> **Exercise requirements**
Could you return the data below word for word, starting at its first line and stopping after the line that contains "pyautogui.click(x=43, y=30)"?

> **Data supplied**
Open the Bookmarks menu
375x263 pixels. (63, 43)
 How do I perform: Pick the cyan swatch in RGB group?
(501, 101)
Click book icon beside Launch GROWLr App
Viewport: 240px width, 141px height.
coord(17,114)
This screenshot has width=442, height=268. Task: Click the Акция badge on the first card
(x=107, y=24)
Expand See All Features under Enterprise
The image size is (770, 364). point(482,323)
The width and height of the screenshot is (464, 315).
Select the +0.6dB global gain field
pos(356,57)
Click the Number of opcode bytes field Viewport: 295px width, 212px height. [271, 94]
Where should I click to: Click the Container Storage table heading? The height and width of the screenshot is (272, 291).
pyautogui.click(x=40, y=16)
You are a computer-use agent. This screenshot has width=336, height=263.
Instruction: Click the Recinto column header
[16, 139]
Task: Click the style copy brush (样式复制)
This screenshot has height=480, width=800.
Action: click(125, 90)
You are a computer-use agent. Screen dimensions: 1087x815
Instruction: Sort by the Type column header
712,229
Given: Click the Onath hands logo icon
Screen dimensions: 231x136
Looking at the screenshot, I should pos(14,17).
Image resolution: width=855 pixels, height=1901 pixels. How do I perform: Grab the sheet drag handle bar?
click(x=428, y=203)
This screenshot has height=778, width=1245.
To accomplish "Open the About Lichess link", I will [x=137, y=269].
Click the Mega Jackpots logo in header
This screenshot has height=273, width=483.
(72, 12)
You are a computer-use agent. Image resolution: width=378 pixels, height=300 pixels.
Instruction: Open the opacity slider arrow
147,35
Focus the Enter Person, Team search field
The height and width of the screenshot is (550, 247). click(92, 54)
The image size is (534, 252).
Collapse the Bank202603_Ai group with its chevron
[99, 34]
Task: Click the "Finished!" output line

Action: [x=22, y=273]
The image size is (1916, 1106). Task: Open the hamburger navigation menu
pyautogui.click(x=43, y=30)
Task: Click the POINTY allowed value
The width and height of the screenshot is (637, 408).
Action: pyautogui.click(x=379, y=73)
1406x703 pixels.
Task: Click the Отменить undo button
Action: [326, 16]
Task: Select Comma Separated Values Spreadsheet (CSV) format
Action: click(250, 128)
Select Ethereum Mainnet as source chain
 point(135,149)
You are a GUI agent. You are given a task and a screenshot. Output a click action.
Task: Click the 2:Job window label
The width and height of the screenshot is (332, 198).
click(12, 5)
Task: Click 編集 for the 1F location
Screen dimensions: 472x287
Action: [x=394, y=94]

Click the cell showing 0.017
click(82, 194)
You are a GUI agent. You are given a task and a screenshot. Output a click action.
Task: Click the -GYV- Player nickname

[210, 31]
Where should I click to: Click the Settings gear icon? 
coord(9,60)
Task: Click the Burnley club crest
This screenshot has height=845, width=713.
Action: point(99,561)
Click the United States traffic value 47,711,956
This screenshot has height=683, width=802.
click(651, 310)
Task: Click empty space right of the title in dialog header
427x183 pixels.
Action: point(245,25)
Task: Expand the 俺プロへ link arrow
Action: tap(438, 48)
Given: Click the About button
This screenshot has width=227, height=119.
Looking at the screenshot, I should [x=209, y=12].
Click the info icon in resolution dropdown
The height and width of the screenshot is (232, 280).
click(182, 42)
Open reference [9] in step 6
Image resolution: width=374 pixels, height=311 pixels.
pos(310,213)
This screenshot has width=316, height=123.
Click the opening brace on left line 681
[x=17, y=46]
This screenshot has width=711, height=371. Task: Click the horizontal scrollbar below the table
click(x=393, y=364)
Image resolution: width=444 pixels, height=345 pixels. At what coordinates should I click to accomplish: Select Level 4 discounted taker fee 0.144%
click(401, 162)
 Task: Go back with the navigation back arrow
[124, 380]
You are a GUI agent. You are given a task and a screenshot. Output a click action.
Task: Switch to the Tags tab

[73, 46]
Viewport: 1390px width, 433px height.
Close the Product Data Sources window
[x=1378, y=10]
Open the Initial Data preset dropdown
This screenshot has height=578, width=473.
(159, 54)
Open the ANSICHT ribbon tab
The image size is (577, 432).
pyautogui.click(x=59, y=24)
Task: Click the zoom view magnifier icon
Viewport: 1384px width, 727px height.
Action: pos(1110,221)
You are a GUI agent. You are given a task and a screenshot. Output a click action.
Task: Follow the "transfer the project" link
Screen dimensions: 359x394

> **Task output**
Open the Bookmarks menu
375x263 pixels. (63, 43)
 How do I perform: Pick the cyan swatch in RGB group?
(501, 101)
Click book icon beside Launch GROWLr App
Viewport: 240px width, 141px height.
coord(17,114)
This screenshot has width=442, height=268. Task: Click the Акция badge on the first card
(x=107, y=24)
Expand See All Features under Enterprise
The image size is (770, 364). point(482,323)
The width and height of the screenshot is (464, 315).
Select the +0.6dB global gain field
pos(356,57)
Click the Number of opcode bytes field Viewport: 295px width, 212px height. [271, 94]
Where should I click to: Click the Container Storage table heading? The height and width of the screenshot is (272, 291).
pyautogui.click(x=40, y=16)
You are a computer-use agent. This screenshot has width=336, height=263.
Instruction: Click the Recinto column header
[16, 139]
Task: Click the style copy brush (样式复制)
This screenshot has height=480, width=800.
Action: click(125, 90)
You are a computer-use agent. Screen dimensions: 1087x815
Instruction: Sort by the Type column header
712,229
Given: Click the Onath hands logo icon
Screen dimensions: 231x136
Looking at the screenshot, I should pos(14,17).
Image resolution: width=855 pixels, height=1901 pixels. How do I perform: Grab the sheet drag handle bar?
click(x=428, y=203)
This screenshot has height=778, width=1245.
To accomplish "Open the About Lichess link", I will [x=137, y=269].
Click the Mega Jackpots logo in header
This screenshot has height=273, width=483.
(72, 12)
You are a computer-use agent. Image resolution: width=378 pixels, height=300 pixels.
Instruction: Open the opacity slider arrow
147,35
Focus the Enter Person, Team search field
The height and width of the screenshot is (550, 247). click(92, 54)
The image size is (534, 252).
Collapse the Bank202603_Ai group with its chevron
[99, 34]
Task: Click the "Finished!" output line

Action: [x=22, y=273]
The image size is (1916, 1106). Task: Open the hamburger navigation menu
pyautogui.click(x=43, y=30)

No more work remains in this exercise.